Perhaps the class would be asked (the passive voice is indicative of the teacher’s role as facilitator) to examine a variety of student essays, only one of which complied with MLA requirements, and asked to comment on what, if any, issues the diversity (one of our favorite words these days) might create.  Of course, students may be of the mind that the variation—not chaos, surely—is a good thing, that students need to be free to express themselves as they see fit, just as they do wearing different clothes or different hair styles.  Suddenly, the facilitator loses her justification for MLA standards, because her class insists it is empowered to determine what the conventions shall be.  What to do?  Does the teacher follow the logic of her instructional method and give up her goal?

But assume the class has a more orderly mindset and offers the suggestion that diversity in this case is indeed chaotic and requires uniformity.  It might arrive at the conclusion that a single format would be the solution and that, democratically, students should vote for a specific standard.  Is our teacher further toward reaching her goal?

Perhaps the next step is to research what standard English students are called to observe.  It’s the process championed by many advocates of inquiry-based learning.  On the other hand, the resources students will find will be prescriptive, and a teacher could do that just as easily, even if it did turn out to be an—ugh!—lecture, or, worse, a PowerPoint!

What makes this lesson inappropriate is that the teacher’s role is misinterpreted.  She should be, in this instance, not a facilitator at all, but a guide, a Virgil to show students the way to participate in the set of conventions that constitute the practice of scholarship in the profession known as academic English.  This is an initiation, a fitting in, and it is not only guided, but dictated by the expert in the room, who is already part of the community she invites her students to join in spirit as well as deed.  However, declining to fit in will not be tolerated.

It may be possible to discover professional standards through inquiry by college freshmen, but is that how we want to spend our and their time?   I’d rather simply tell my students what the profession expects—in fact, I require them to use a Word style sheet that observes MLA conventions—and spend our time learning how to write persuasively.  There is something to be said for efficiency, especially when students are too inexperienced to know about external standards of work.

Similarly, I want to provide a grounding or context for my students that makes whatever inquiry I may have them engage in more than a just-for-the-hell-of-it exercise.  We used to call that scaffolding.  But to read some accounts of inquiry, direct instruction is to be avoided.  Induction is everything.

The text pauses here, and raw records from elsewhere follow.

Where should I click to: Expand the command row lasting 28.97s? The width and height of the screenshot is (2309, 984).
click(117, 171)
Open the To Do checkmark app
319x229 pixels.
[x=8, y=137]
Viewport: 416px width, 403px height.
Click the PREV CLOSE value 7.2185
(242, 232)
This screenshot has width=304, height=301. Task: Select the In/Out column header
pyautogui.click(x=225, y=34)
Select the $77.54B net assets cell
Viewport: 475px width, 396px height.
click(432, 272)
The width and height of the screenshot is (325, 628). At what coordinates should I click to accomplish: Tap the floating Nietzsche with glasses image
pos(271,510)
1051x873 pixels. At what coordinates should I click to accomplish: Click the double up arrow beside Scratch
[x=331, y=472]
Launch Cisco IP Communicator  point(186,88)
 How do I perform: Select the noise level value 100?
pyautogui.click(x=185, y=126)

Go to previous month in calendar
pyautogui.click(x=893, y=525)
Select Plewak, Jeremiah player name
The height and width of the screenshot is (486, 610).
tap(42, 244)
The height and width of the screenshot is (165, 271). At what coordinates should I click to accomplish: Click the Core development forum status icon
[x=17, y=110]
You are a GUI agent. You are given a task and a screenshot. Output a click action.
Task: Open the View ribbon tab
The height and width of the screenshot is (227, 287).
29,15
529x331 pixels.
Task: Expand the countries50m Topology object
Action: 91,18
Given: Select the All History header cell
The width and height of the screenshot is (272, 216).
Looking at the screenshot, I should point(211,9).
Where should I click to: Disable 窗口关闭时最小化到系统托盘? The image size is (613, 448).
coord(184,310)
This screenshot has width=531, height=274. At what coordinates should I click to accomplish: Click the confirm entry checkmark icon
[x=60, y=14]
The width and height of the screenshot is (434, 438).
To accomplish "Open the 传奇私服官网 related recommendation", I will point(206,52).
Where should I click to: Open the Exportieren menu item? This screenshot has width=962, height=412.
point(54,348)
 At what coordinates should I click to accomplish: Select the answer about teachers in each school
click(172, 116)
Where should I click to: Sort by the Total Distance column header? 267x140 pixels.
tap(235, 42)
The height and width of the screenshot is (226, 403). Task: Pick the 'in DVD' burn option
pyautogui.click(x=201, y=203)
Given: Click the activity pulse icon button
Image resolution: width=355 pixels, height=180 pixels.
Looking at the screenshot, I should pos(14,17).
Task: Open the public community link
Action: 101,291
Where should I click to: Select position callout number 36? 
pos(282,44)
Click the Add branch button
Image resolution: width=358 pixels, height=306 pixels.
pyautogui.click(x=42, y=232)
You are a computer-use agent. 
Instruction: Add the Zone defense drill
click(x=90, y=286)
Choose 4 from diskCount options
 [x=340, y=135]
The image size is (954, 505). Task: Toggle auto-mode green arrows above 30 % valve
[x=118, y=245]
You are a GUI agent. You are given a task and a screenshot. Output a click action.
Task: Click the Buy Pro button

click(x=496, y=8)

For probably most of us, the choice of direct or inductive instruction is a matter of appropriateness for given goals rather than an ideology we feel we must defend with our every act.  However, I have a friend whose school system has moved to a very aggressive adoption of a “constructivist” model, and it appears to be pushing teachers to avoid attacking specific problems with tested solutions, simply because they aren’t part of the paradigm.  This is the danger of turning a perspective into an ideology.  If the publisher of the district’s curriculum is a reliable source, my friend’s school district is not alone.

It is ironic that in an environment where we celebrate ethnic, racial, and gender diversity, we disparage and discourage methodological pluralism.  This is a mistake,  because inquiry-based methods can’t do everything in a classroom that we need to do, at least in the time we are given.  It is a mistake also because it assumes students learn only one way authentically, and there is therefore only one way to authentically “facilitate” that learning.  That is not our experience.  It’s not what we know to be true.